The biggest thing you need to do when you decide you will be pumping multiple times a day is invest in a hospital grade breast pump. A popular and highly trusted breast pump is Medela. A lot of health insurance companies will cover the cost of a breast pump and/or give you a certain amount of money towards a breast pump. You can also rent breast pumps from certain hospitals and stores, but I would highly recommend investing in one since you will be using it daily and for several months and/or years.
Once you have invested in your breast pump, determining when you will return to work is important. Before you return to work you will want to begin pumping and storing breast milk, so you have some available when you return to work. This is hard, because you want to always make sure you are breastfeeding when you are with your baby, so your supply does not dwindle. For about a week before you go to work, you will want to figure out a time that you can fit in a pumping session while still breastfeeding.
- It is highly recommended to pump first thing in the morning as most women have the most milk in the morning.
- You can pump between breastfeeding, which would entail you to pump 30-60 minutes after breastfeeding or an hour before breastfeeding.
A lot of times your baby may want to feed right after you have pumped. This is okay, let them breastfeed, it will not hurt anything and if anything it will boost your supply! You will most likely need an increased supply when you return to work.
When you return to work, it may be a little frustrating at first because you may notice a decline in your breast milk production. This is normal. Make sure you are pumping every 2 to 3 hours for about 30 minutes at a time. Ideally, you want to pump whenever your baby would be eating away from you. When you return to your baby, make sure you breastfeed so your baby can help you with your supply.
We already mentioned you need a great breast pump when you return to work, but there are other necessities and other things to think of when you return to work and pump breast milk. These things include:
- A private and comfortable place to pump. A lot of women may not know this but Federal law requires that any employer who has 50 or more employees must provide a place for a nursing mother to pump breast milk. This does not include a bathroom and must have an electric outlet. Make sure you reach out to your employer and make sure you know where you will be pumping before your baby arrives or before you return back to work.
- Cleaning your hand and breast pump parts is very important. There should be a place for you to do these things. If there is not a great place for this, make sure you have enough supplies for each pumping session through out the day.

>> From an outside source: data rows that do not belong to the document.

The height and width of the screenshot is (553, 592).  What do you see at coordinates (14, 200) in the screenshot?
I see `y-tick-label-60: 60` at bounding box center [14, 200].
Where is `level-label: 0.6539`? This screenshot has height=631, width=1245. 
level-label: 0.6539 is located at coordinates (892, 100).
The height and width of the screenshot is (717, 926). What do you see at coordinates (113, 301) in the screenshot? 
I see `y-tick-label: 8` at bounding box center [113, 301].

At the end of the day, when you return home, you can wash your parts.
- Make sure you have discussed with and made your employer aware of how much time you need during the day to pump. Most women need about 20 to 30 minutes to pump and clean up. How often depends on how long you are away from your baby and this should include travel time. A good rule of thumb to calculate this: divide how many hours you are away from your baby by 3. You can adjust the times and frequency that you pump breast milk as you get a rhythm and discover what is best for your body and baby.

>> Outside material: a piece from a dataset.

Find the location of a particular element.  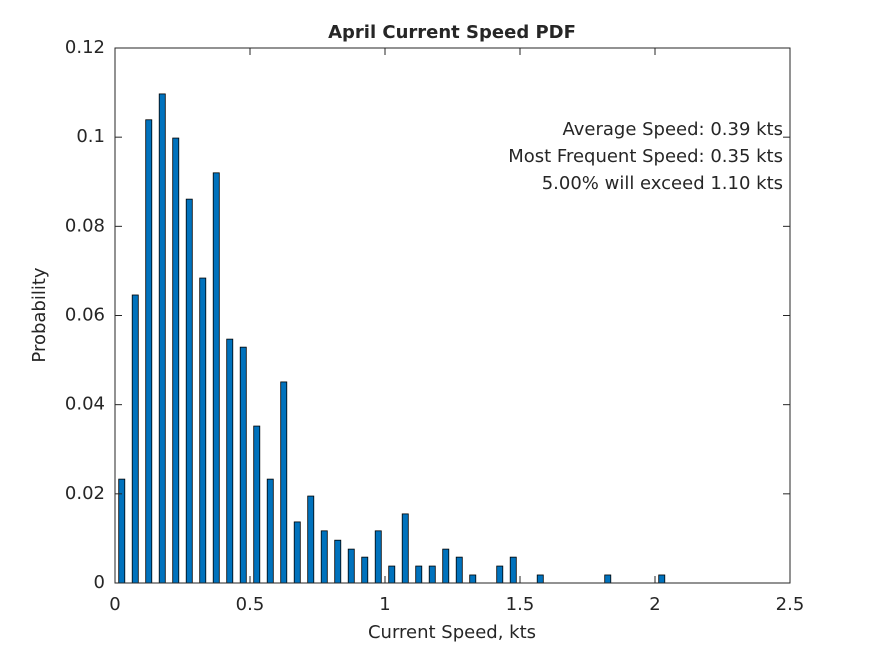

y-tick-label: 0.06 is located at coordinates (85, 316).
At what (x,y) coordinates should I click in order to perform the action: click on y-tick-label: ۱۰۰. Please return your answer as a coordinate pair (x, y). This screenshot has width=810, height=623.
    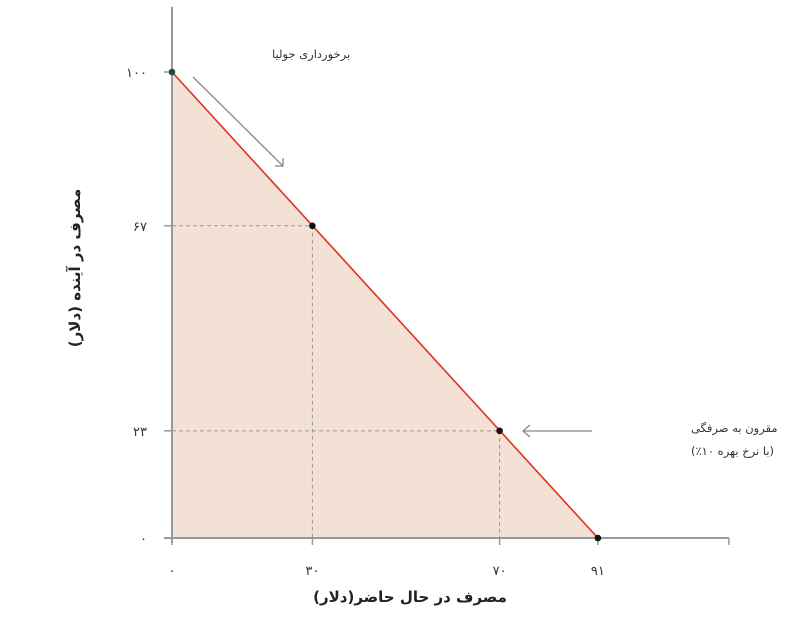
    Looking at the image, I should click on (136, 74).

- Storing your milk is extremely important. Before you return to work figure out if there will be a place at your work to store your pumped breast milk. If there is not a good place to store your breast milk, then make sure you pack an insulated milk storage bag with freezer packs to keep your pumped milk fresh until you return home.
- Nowadays, we all have cell phones, pads, etc. to see pictures of our little ones. Having a picture of your baby while you are pumping may come in handy. Sometimes you may feel down when pumping away from your baby and a photo may help you cope.

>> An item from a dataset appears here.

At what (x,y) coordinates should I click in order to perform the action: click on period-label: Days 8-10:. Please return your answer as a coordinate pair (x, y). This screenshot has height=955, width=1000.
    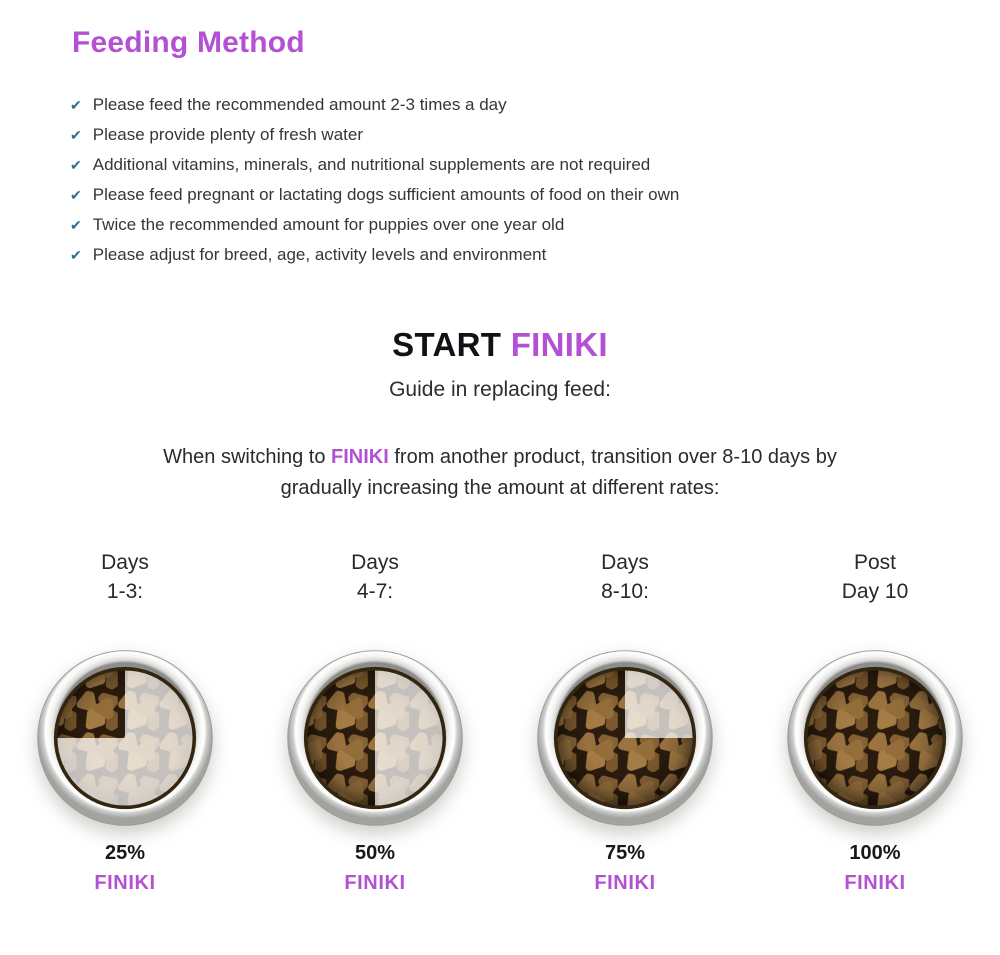
    Looking at the image, I should click on (625, 577).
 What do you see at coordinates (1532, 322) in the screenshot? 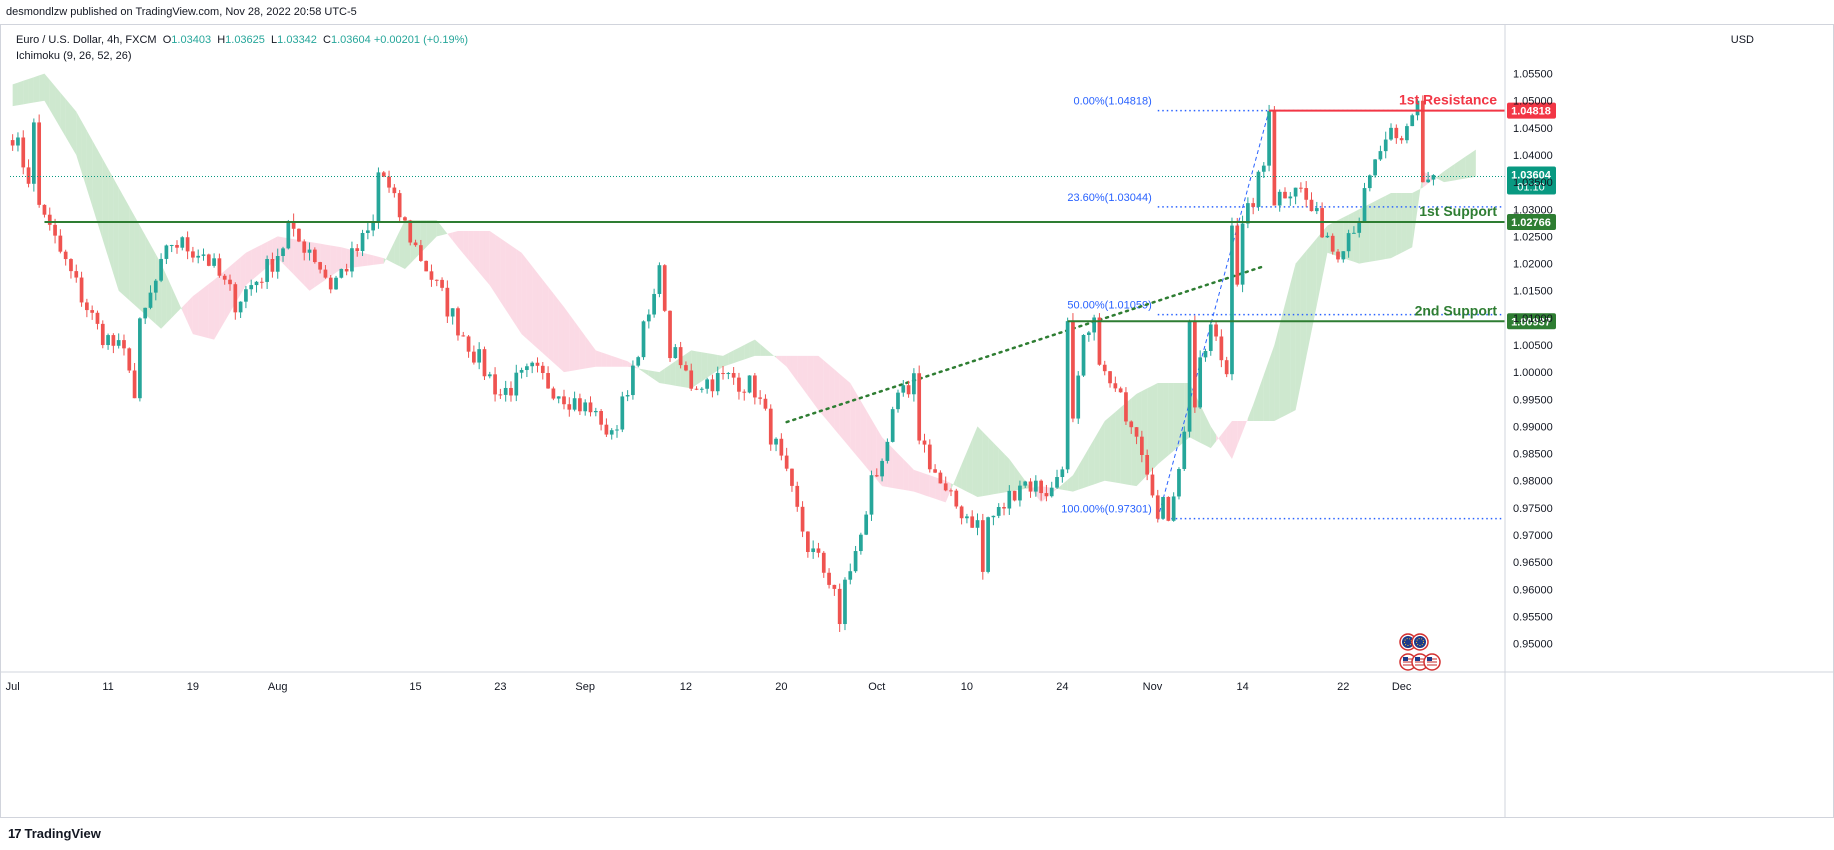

Depending on how much you have pumped the day you are away from your baby and how much your baby has eaten while you are away, you should be able to turn around and feed the baby the breast milk you pumped the day before. If not, there are some rules to storing breast milk which include:
- Breast milk can stay fresh at room temperature for up to 6 hours. It must be away from the sun and any other source of heat.
- Breast milk can be stored in the refrigerator for up to 4 days.
- Breast milk can be stored for 4 months in a freezer and 6 months in a deep freezer.
Returning to work and pumping breast milk can become tiring and stressful. Remember, lots of women do it daily and are highly successful. Make sure you do your research and create a plan and you will be successful!